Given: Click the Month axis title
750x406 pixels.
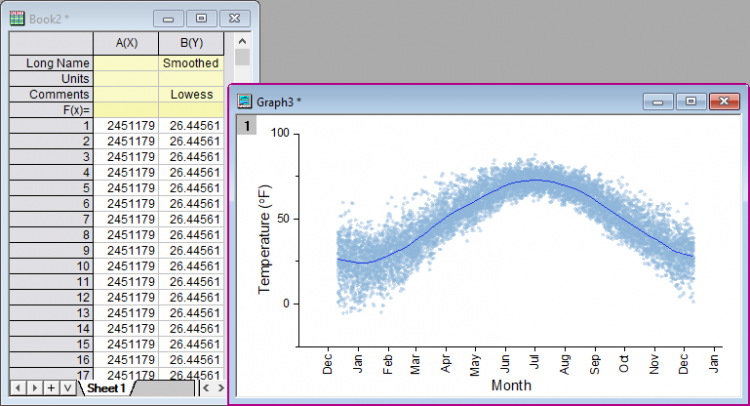Looking at the screenshot, I should pos(511,385).
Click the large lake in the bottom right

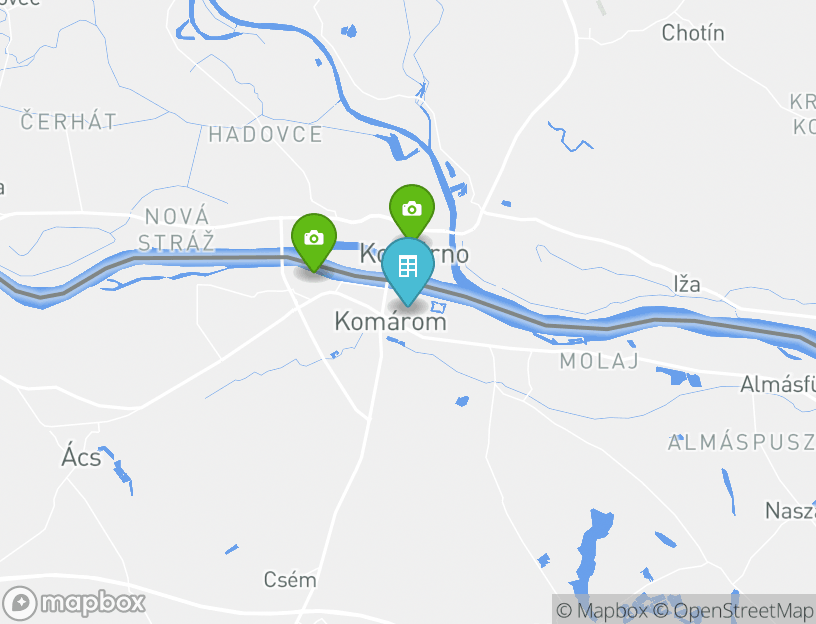tap(594, 552)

========================

GOAL: Reproduce the data above word for word, omitting the pictures.

EXERCISE RESULT:
Given: Click the Month axis title
750x406 pixels.
Looking at the screenshot, I should pos(511,385).
Click the large lake in the bottom right

tap(594, 552)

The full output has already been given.